The Crying Face Of Your Baby
- It is natural for babies and children to cry.
- Crying is a healthy response to struggle, frustration, loss and change.
- What do we want to teach our children about healthy and normal human sensations, feelings and emotions?
- When are these lessons OK for our child to learn?
- How will we remain responsive as we support them in their learning?
The cry is normal and so is our parental response. It is biologically necessary and from birth as we repeatedly responded to their cries, we are creating a relationship of trust and security.
I do not like to call what we will do together “sleep training”. Your child will learn the developmental skill of falling as applied to sleep. However, they do train us. Therefore, we are untraining. For your child to become a skilled autonomous sleeper, at some point, we must allow the child to have the natural response to learning something new, something unfamiliar and something that inspires the tears of struggle.
My job is to:
- Un-train parents and offer them an alternative to their normal reactions.
- Alternatives that support parental responsiveness and quell the natural re-activeness to the cry.
- Alternatives that address anxiety and help parents reduce their own anxiety.
- Alternatives that can facilitate the child in their own emotional regulation.

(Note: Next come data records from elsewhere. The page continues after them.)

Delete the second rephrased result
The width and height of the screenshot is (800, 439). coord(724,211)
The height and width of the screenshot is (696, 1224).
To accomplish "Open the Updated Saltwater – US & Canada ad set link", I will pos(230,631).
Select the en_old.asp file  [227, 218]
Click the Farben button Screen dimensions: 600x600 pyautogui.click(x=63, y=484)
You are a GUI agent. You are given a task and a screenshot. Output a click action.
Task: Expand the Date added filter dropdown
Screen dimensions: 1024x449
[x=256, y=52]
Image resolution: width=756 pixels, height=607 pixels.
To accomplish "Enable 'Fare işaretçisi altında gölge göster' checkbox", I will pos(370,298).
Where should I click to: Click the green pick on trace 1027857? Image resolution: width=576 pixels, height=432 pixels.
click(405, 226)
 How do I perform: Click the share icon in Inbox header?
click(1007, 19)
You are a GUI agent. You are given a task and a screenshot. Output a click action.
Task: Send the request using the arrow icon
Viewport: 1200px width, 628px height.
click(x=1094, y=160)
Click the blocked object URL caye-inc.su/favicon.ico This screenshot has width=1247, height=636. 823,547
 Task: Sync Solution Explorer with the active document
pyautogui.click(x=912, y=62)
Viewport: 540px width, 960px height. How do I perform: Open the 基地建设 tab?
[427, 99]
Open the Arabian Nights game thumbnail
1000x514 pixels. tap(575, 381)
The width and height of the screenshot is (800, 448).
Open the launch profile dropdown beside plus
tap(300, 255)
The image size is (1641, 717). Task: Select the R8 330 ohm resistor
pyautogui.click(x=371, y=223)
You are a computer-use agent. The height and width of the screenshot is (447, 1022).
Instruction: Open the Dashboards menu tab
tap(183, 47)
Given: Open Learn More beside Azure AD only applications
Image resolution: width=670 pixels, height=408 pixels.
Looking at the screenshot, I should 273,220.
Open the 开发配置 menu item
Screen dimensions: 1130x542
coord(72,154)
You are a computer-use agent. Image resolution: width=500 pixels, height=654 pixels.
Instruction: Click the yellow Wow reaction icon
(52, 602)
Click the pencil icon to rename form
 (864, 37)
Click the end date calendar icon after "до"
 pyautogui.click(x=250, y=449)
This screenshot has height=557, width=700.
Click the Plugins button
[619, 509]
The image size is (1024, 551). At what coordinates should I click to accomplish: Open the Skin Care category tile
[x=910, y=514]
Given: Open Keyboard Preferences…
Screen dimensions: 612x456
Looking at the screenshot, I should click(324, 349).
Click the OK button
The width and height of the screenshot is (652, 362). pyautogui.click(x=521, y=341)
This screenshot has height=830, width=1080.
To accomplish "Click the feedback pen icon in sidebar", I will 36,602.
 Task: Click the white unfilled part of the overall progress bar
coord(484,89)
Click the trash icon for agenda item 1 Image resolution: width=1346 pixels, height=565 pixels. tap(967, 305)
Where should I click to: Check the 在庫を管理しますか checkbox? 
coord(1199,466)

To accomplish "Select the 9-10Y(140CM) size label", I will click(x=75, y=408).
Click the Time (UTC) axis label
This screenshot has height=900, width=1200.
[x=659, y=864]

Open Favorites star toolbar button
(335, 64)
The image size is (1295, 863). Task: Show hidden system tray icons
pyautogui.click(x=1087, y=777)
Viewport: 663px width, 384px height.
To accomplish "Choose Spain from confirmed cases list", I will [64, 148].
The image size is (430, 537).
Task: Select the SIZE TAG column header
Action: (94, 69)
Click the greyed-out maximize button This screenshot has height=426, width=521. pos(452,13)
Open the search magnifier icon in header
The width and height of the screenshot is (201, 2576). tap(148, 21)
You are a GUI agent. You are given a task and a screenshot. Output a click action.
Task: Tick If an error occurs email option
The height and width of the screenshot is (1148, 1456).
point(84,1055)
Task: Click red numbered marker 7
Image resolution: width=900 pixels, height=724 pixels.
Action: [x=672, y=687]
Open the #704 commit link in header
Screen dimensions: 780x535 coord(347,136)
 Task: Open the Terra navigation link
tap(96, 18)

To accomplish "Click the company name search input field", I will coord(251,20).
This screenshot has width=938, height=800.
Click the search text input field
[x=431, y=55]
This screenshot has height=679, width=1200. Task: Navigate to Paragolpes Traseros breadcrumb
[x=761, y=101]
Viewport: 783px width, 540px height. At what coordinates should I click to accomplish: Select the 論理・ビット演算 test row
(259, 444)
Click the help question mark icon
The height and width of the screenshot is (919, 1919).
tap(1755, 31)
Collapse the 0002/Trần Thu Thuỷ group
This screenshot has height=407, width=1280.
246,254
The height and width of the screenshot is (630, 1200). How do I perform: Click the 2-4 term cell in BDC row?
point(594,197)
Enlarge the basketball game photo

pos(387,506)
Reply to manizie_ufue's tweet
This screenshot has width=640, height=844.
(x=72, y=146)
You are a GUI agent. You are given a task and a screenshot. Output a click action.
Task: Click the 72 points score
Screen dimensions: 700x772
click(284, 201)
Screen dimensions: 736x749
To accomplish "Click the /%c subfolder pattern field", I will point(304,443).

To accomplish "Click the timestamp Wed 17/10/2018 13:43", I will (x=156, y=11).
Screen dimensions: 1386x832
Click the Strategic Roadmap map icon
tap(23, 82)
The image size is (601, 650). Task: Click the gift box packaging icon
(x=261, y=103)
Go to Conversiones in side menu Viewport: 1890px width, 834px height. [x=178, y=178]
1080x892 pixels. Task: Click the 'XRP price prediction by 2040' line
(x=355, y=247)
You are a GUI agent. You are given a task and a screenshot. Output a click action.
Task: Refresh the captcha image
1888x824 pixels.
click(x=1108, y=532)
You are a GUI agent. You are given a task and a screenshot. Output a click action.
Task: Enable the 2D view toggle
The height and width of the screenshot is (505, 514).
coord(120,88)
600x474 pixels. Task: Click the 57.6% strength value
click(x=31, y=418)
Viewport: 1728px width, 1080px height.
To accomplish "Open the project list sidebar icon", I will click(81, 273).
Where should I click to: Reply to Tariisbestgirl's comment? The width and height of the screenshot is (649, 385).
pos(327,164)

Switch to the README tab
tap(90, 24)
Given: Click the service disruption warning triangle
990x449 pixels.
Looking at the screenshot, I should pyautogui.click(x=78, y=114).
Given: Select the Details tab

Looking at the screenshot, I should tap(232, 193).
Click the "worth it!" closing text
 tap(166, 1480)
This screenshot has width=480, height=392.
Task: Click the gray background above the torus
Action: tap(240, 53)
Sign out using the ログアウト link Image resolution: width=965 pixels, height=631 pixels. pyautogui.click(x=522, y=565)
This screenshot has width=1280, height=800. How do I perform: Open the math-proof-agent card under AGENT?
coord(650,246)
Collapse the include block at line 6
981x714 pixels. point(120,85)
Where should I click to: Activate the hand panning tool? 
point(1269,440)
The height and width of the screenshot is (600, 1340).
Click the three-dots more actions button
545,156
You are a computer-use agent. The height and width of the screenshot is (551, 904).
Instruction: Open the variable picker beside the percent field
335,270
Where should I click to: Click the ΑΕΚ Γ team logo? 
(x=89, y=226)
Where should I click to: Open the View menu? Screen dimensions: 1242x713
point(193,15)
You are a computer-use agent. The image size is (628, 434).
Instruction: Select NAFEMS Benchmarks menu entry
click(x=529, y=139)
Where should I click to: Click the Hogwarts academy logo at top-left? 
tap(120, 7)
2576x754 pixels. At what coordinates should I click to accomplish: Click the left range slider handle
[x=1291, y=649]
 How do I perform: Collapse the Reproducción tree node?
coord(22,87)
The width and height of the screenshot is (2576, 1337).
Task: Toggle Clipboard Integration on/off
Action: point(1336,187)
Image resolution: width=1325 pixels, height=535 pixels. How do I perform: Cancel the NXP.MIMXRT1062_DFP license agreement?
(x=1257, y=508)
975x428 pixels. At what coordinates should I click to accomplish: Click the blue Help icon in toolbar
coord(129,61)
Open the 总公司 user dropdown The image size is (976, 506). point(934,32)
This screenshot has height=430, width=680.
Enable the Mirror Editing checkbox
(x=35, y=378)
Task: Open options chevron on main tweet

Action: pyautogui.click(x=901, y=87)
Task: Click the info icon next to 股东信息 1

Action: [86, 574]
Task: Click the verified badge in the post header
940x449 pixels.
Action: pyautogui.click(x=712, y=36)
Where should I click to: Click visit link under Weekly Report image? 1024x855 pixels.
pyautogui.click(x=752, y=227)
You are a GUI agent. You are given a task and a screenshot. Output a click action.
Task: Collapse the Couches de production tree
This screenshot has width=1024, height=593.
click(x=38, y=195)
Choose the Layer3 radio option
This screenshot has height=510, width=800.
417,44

Our children learn self-regulation through co-regulation with us, their caregivers and every grownup in their lives. They are learning how to do it both on their own AND with our help. But they are mostly learning it by watching US self soothe and self regulate.
We meet our child’s authentic needs for:
- Love and affection
Parent Reinforced Needs
These are generally what we are doing to prevent crying.
- Nursing, rocking, bouncing the baby all the way to sleep after 5-6 months.
- Nursing all the way to sleep and feeding more than twice in the night after 5-6 months.
- Driving, holding and facilitating naps after 6-8 months.
After we have met all of the authentic needs of the child; after we are sure the child is not in pain, not hungry, and sleep needs to happen, what then?
First Things First
If we are doing everything in our power to keep our baby from crying, and what we are doing has us up all night, THAT is disrupting our own sleep. This in turn will affect our own well being and sometimes our very sanity.
What messages might that send to our children?
- It is not ok to feel upset.
- I don’t think you can handle your own tears, disappointment and struggles.
- I am so worried about you NOT being able to handle this, that I am shortchanging my own health and wellbeing.
The first – and very best thing we can do as a parent – is self soothe! We are their emotional anchors.